Fernández, decana de Tecnología, anunció los ejes de su gestión Proponen fortalecer la investigación científica y el desarrollo tecnológico
La decana de la Facultad de Tecnología y Ciencias Aplicadas de la Universidad Nacional de Catamarca (UNCA), Mgter. Natalia Fernández, aseguró que en su gestión garantizará la continuidad de “la aplicación de la normativa de carrera docente y concursos para mantener la calidad académica”.
También, contempla “generar actividades de perfeccionamiento docente y nodocente, fortalecer la investigación científica y el desarrollo tecnológico, incrementar la vinculación con el medio y el compromiso territorial y trabajar en la internacionalización, la inclusión y el bienestar universitario”.
De la misma manera, consideró a la promoción de la investigación, la extensión, el posgrado y la vinculación tecnológica como “pilares fundamentales, orientando a la Facultad hacia un rol protagónico en el desarrollo científico y tecnológico de la región”.
Fernández, que asumió el 1 de octubre de este año la conducción de la unidad académica, con la Dra. Martha Cañas como vicedecana, por el período 2025-2029, se pronunció de esta manera al anunciar los principales ejes de su programa de trabajo.
Dijo que su nuevo rol significa en lo personal “un profundo honor y una gran responsabilidad; asumir este rol es, también, un acto de gratitud hacia quienes me formaron, me acompañaron y confiaron en mí y en la doctora Martha Cañas para estar al frente de la gestión de nuestra Facultad con vocación de servicio, que trasciende lo individual para pensar en la construcción colectiva”.
En el plano profesional, comentó que “es una oportunidad invaluable para contribuir activamente a la continuidad de desarrollo de la Facultad en línea con el trabajo del ingeniero Carlos Savio”, a quien sucedió en el cargo. Asimismo, postuló “seguir trabajando por la educación pública de calidad, inclusiva, innovadora y con fuerte compromiso territorial”.
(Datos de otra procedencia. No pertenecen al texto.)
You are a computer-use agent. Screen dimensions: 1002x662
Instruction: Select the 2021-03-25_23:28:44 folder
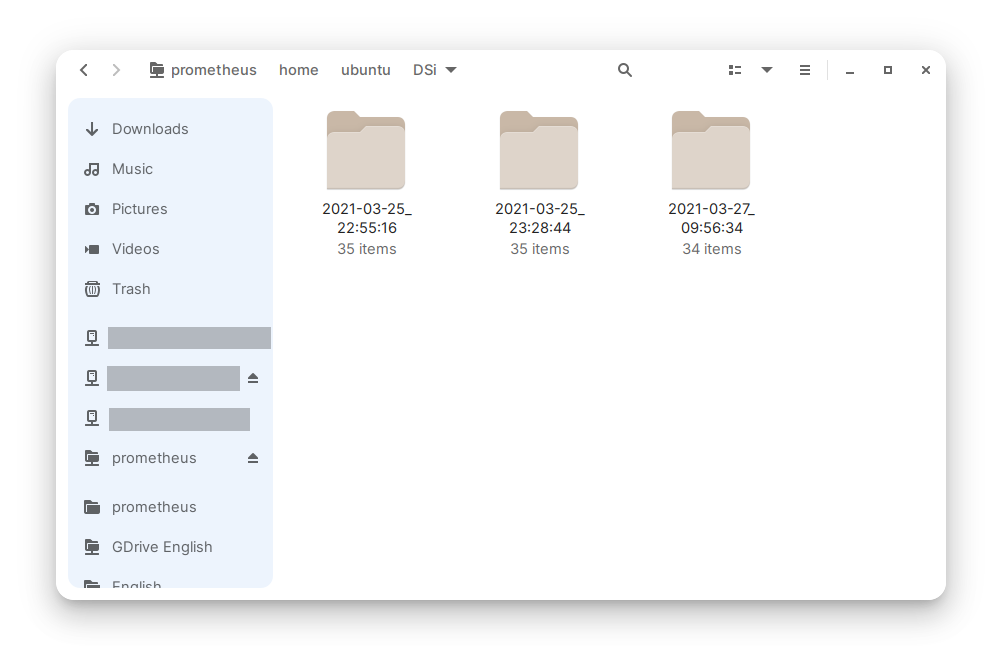click(x=539, y=151)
Con renovación casi total de los cuadros directivos, Fernández reveló el criterio adoptado para la elección de los integrantes de su gabinete. “Son personas con sentido de pertenencia, dispuestas a construir consensos, dialogar, escuchar y trabajar en equipo”, describió.
Y, convencida de que “el liderazgo no se ejerce de forma individual”, concede prioridad a quienes entienden que “los logros son colectivos y que el respeto mutuo es la base de cualquier proyecto común”.
Acerca de los aspectos generales del funcionamiento institucional, y las respuestas del proceso educativo a los avances acelerados de la ciencia y la tecnología, manifestó que “nuestra Facultad viene avanzando en la actualización de la oferta académica en línea con la realidad de la región”.
“Pero, además, con la adecuación de los planes de estudio a través de los procesos de acreditación de carreras; sabemos que el compromiso con la actualización y la mejora constante debe ser permanente”, añadió. En ese sentido, enfatizó que “en un contexto de cambios vertiginosos, formamos profesionales capaces de adaptarse, de innovar y de liderar procesos tecnológicos con sentido social y ético”.
Consultada sobre otros temas de la agenda educativa nacional como la calidad educativa y la deserción en los distintos niveles, expresó que “la calidad educativa no puede medirse únicamente por resultados académicos, sino también por la capacidad del sistema para formar personas críticas, comprometidas, creativas y preparadas para un mundo cambiante”.
En cuanto a la deserción, señaló que “no es solo un problema individual, sino el síntoma de un sistema que muchas veces no logra incluir, contener ni responder a las realidades de los y las estudiantes; particularmente, nos preocupa la deserción temprana, que suele producirse en los primeros años de cursado”.
“En este sentido -agregó-, nuestra Facultad ha trabajado en estrategias de acompañamiento académico, tutorías, cursos de nivelación y programas de apoyo que buscan garantizar la permanencia y el egreso”.
Un tema sensible al funcionamiento de las universidades es el presupuestario, motivo de reclamos que tienen como destinatario al gobierno nacional. “Creemos que es momento de una discusión profunda y responsable sobre el financiamiento universitario. Si aspiramos a una Argentina con desarrollo científico, tecnológico, productivo y humano, el presupuesto universitario no puede ser una variable de ajuste, sino una prioridad de Estado”, reflexionó.